**WORK ORDER**: Reproduce exactly, from the data that follows, the line with "[Chercher] (541, 70)", the line with "Quels connecteurs et", and every line that lies between them.

**Stored data**:
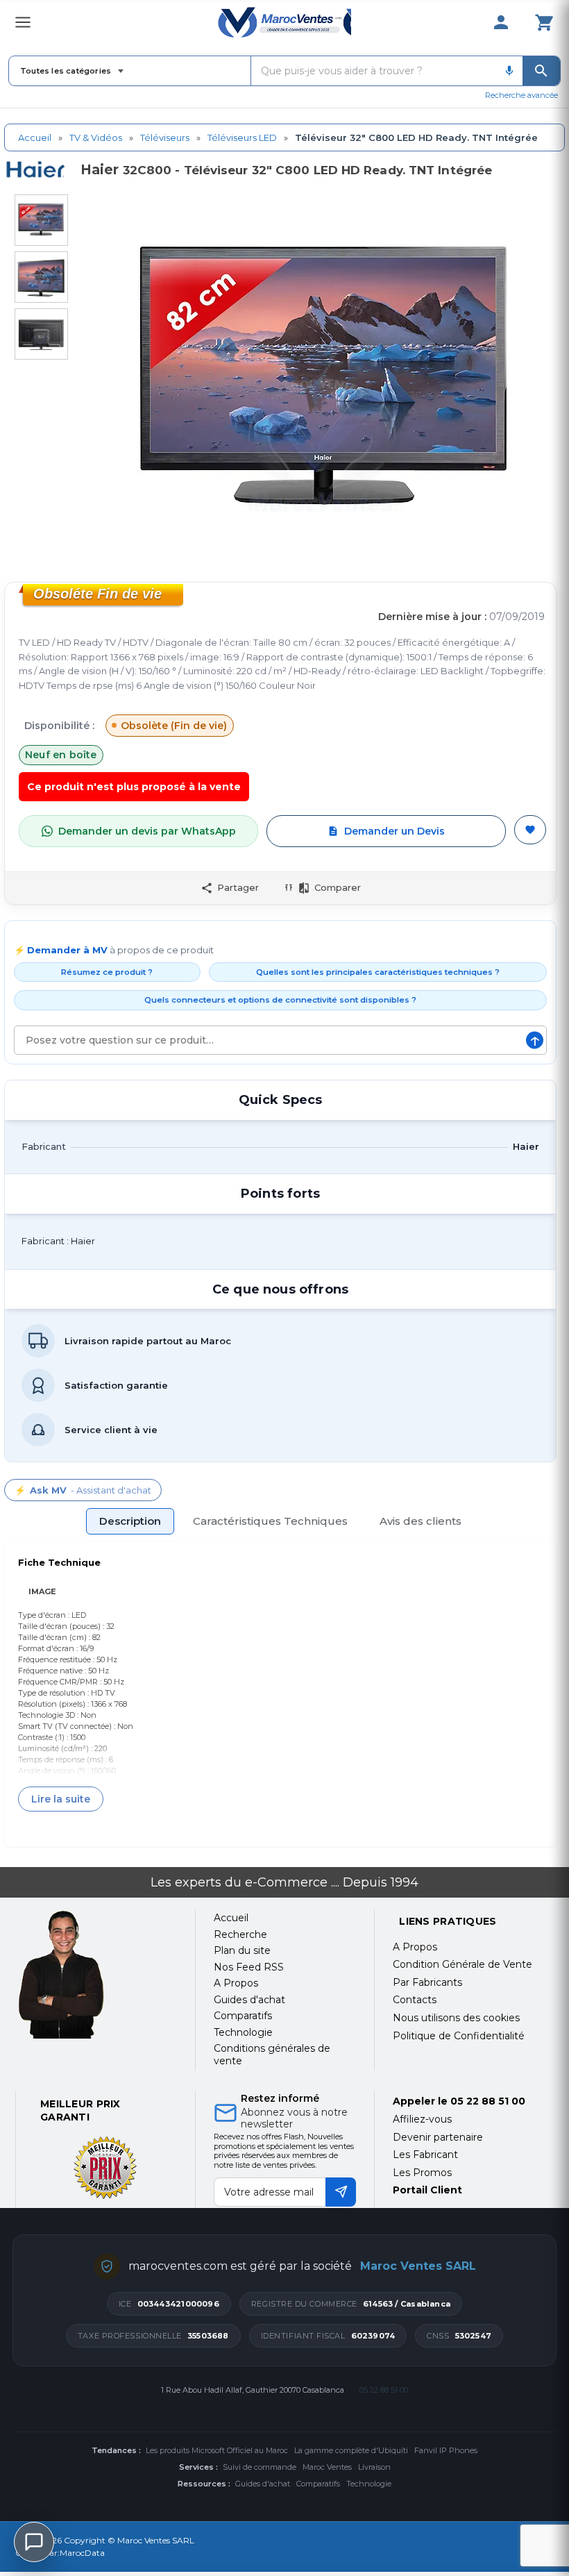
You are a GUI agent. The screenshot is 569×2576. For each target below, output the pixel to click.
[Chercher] (541, 70)
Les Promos (422, 2172)
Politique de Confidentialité (459, 2036)
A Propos (415, 1947)
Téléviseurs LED (242, 137)
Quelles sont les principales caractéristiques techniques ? (378, 972)
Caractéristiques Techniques (270, 1521)
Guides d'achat (262, 2484)
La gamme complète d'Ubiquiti (351, 2450)
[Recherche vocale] (509, 71)
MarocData (82, 2553)
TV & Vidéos (95, 137)
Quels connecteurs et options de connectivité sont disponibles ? (280, 1000)
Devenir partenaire (438, 2137)
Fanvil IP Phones (445, 2450)
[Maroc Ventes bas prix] (284, 22)
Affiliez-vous (422, 2119)
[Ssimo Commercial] (96, 1974)
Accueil (34, 137)
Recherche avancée (521, 95)
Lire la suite (60, 1799)
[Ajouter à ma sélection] (530, 829)
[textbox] (373, 70)
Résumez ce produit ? (107, 972)
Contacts (414, 1999)
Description (130, 1521)
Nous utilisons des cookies (456, 2018)
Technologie (368, 2484)
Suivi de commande (259, 2467)
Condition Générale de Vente (462, 1964)
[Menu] (22, 22)
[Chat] (34, 2542)
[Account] (501, 22)
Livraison (374, 2467)
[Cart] (544, 22)
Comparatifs (318, 2484)
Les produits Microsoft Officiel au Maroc (217, 2450)
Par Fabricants (427, 1982)
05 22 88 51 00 (487, 2101)
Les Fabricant (425, 2154)
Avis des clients (420, 1521)
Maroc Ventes (327, 2467)
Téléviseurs (164, 137)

**ANSWER TO THIS TASK**:
[Chercher] (541, 70)
Les Promos (422, 2172)
Politique de Confidentialité (459, 2036)
A Propos (415, 1947)
Téléviseurs LED (242, 137)
Quelles sont les principales caractéristiques techniques ? (378, 972)
Caractéristiques Techniques (270, 1521)
Guides d'achat (262, 2484)
La gamme complète d'Ubiquiti (351, 2450)
[Recherche vocale] (509, 71)
MarocData (82, 2553)
TV & Vidéos (95, 137)
Quels connecteurs et options de connectivité sont disponibles ? (280, 1000)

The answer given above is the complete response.